Automotive Ethernet is the use of an Ethernet-based network for connections between in-vehicle electronic systems. Ixia has defined it as “a physical network that is used to connect components within a car using a wired network. It is designed to meet the needs of the automotive market, including meeting electrical requirements … bandwidth requirements, latency requirements, synchronization and network management requirements.”
“Automakers are using more and more traditional telecom and IT technology,” said Thomas Schultze, automotive business development director for Spirent Communications. “It is driven by connectivity, but also through all the new safety enhancements. And overall, everything leads to autonomous driving.”
Why is automotive Ethernet becoming more common in vehicles?
The number of vehicles with automotive Ethernet began picking up last year, at which time BMW, Jaguar and Volkswagen all had vehicles on the road with automotive Ethernet. Electronic Design called automotive Ethernet a “hidden trend” at the 2016 Consumer Electronics Show.
“There is no doubt that consumer demand for advanced driver assistance and infotainment features are on the rise,” said Kirsten Matheus, Ethernet project manager at BMW, as part of the One-Pair Ethernet Special Interest Group’s analysis that the market was picking up. “One-pair automotive Ethernet technology provides a single, centralized network backbone that simplifies the deployment of advanced features.”
The One-Pair Ether-Net Alliance, which supports the advancement of automotive Ethernet, reached more than 300 members earlier this year.
Broadcom, for one, has observed that the use of Ethernet cabling versus the traditional vehicle harness wiring can make a major difference in the weight of the vehicle. Since the harness can comprise 50% of the labor costs of a vehicle, the ability to simplify that system while also supporting more advanced features is an attractive proposition.
Spirent was recently selected by Hyundai as its vendor for automotive Ethernet conformance testing. Schulze said automotive Ethernet is replacing the traditional, often proprietary in-vehicle communications standards such as the controller area network bus and FlexRay, due to limitations on those technology’s bandwidth.
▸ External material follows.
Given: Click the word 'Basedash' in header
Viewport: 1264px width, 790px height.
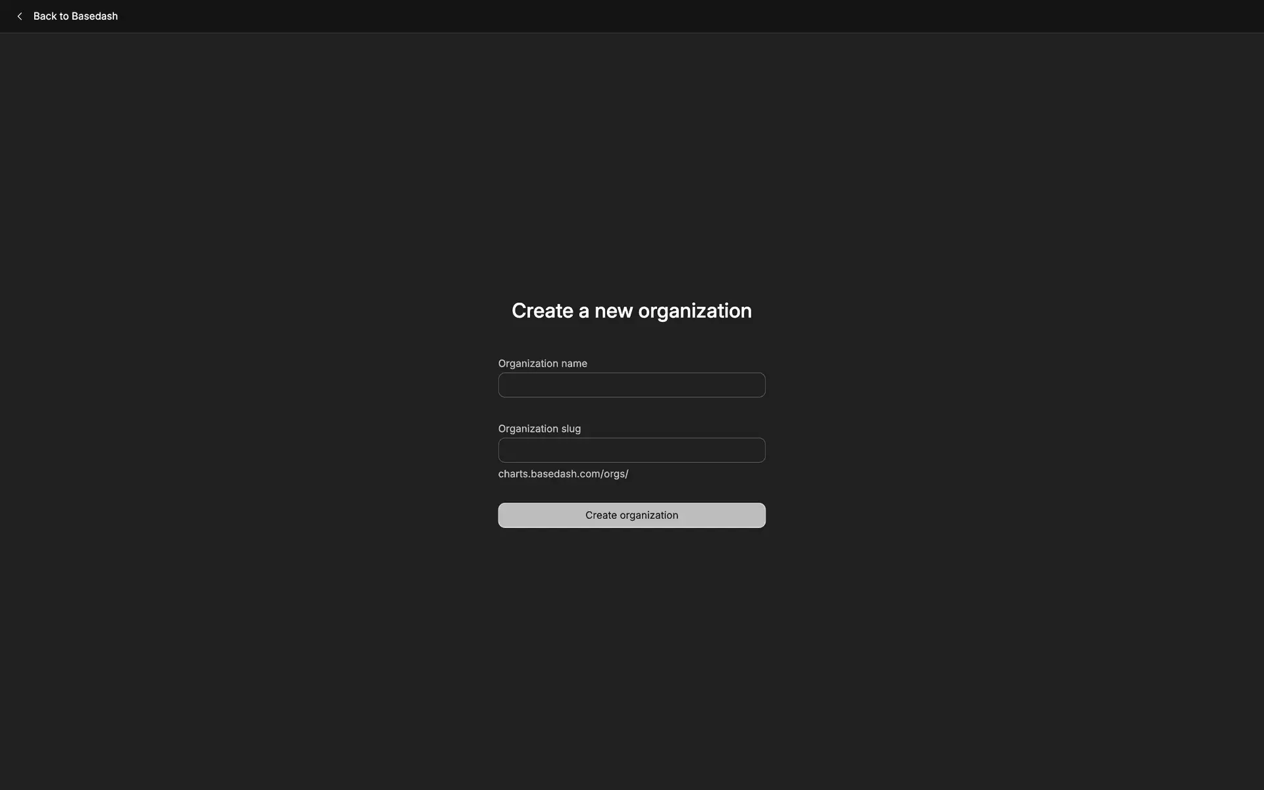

So automotive Ethernet is becoming the new communications backbone within the vehicle.
“It’s not just for cameras, it’s not just for infotainment,” said Thomas. “It’s to handle the bandwidth requirements for all the connected car information.”
What are some of the challenges of automotive Ethernet?
Schultze said the use of Ethernet for the in-car network is new to the automotive industry, so testing and validating the technology to ensure that it works properly is a new process for that vertical even though Ethernet has been an established IT technology for decades. Synchronization is particularly important for the in-vehicle network so that it works essentially in real-time, Thomas added, as well as making sure data is not lost as electrical control units communicate with each other. Lost or delayed radar information from the advanced driver assistance system, for instance, could have major safety effects.
Interoperability among components is another major issue for automotive Ethernet, Schultze added, as vehicles are assembled from components made by a wide range of suppliers.
“They have so many different vendors and suppliers within the car that they have to make sure that every component, or every software stack, is really complying to the standard. So therefore, testing and validation is very important,” Schultze said.
Security is another area of challenge for automotive Ethernet, which presents both new potential vulnerabilities for the vehicle as well as the ability to more quickly adapt and address security threats. Jan Holle, security engineer specializing in automotive Ethernet at Escrypt, has said Ethernet is not necessarily applicable in whole for automotive and existing security approaches will have to be modified for vehicle systems. However, Holle said, “automotive security can benefit from all the experience with IT security concepts that we have accumulated over the years, especially with regard to suitable architectures for implementing defense in depth strategies.